Hi everyone, I’m new to the site and looking for an answer to this:
I want to match the word(s) that begin with a hashtag (#) on a given string. So far with a code like
var mystring = “Going to the #museum and then to the #gym”;
var mypattern = /(#)([a-zA-Z0-9])*/;
var myresult= mypattern.exec(mystring);
myresult contains
#museum,#,m
but:
I only want #museum
It’s not detecting #gym
The main reason for all this is, I want to get all text that is not a hashtag, so in this example I want to get
"Going to the "
"and then to the "
as two separate string. I thought using regular expressions would help me instead of searching the string for #.
By the way, # is called the ‘octothorp’ , from a word meaning eight-points.
Huh, I didn’t know that either, but Engrish has lots of names for that thing (number, pound, hash, (cross)hatch). For programming I’m going to keep calling it hash(mark) or shebang, depending on where it is, so people know what I’m talking about.
Came up with this match, which removes the trailing spaces. (If you’d want that???)
Can it be simplified?
var s=“Going to the #museum and then to the #gym”;
console.log (s.match(/(\w+ ?)+(?= #)|(#\w+)/g)); // ‘Going to the’,‘#museum’,‘and then to the’,‘#gym’
edit: forget it! it fails with “Going to the #museum and then to the #gym and then the pub”
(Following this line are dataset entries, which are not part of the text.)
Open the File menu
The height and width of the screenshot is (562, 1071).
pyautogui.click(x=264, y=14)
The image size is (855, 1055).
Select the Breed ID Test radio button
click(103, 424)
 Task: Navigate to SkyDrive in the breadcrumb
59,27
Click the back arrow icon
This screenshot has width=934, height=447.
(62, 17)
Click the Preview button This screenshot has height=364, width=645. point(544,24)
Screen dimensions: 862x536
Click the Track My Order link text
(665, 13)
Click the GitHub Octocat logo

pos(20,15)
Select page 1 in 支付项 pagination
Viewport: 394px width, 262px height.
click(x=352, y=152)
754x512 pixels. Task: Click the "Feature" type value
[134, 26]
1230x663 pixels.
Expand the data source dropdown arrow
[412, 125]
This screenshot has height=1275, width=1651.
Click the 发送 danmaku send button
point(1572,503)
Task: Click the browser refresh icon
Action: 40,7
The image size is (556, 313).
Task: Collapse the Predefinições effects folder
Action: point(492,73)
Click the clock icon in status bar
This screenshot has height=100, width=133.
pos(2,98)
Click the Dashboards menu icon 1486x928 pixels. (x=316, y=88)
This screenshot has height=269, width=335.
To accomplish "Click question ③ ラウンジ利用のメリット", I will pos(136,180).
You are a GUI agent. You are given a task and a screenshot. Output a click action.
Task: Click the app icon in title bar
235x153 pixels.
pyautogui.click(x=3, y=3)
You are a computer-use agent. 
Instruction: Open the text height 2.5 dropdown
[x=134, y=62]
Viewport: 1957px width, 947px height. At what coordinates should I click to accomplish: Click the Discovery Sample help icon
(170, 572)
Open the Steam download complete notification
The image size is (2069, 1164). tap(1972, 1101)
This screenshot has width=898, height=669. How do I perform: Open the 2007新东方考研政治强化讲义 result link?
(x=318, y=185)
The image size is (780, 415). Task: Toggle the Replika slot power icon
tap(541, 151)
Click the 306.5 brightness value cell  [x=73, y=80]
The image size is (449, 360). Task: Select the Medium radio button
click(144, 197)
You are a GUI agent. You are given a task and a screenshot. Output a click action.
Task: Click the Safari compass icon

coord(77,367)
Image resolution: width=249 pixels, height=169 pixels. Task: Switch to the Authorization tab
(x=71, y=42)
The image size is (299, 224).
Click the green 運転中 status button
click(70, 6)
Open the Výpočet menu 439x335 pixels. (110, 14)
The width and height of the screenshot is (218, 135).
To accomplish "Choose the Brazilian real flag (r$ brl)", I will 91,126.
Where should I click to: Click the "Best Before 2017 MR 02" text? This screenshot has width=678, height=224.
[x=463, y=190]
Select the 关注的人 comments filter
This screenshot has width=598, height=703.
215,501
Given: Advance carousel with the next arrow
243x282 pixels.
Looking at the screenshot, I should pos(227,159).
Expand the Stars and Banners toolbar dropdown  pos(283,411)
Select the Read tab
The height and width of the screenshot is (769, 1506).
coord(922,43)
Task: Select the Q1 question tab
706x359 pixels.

Thank you indeed! I always thought regular expressions were very helpful, I guess I have to get me some tutorials and/or books. Any links recommended? I couldn’t find any on the Links/Tutorial thread.
This site is devoted to Regular expressions in javascript:
But try to find the Book, ‘Mastering Regular Expressions’,by Jeffrey EF Friedl,
published by O’Reilly. It’s a keeper, and covers other programming languages as well as javascript.
I have another question revolving on the same problem, but since it’s not related to regular expressions anymore, I will make a another post (if I can’t find the answer already in the forums).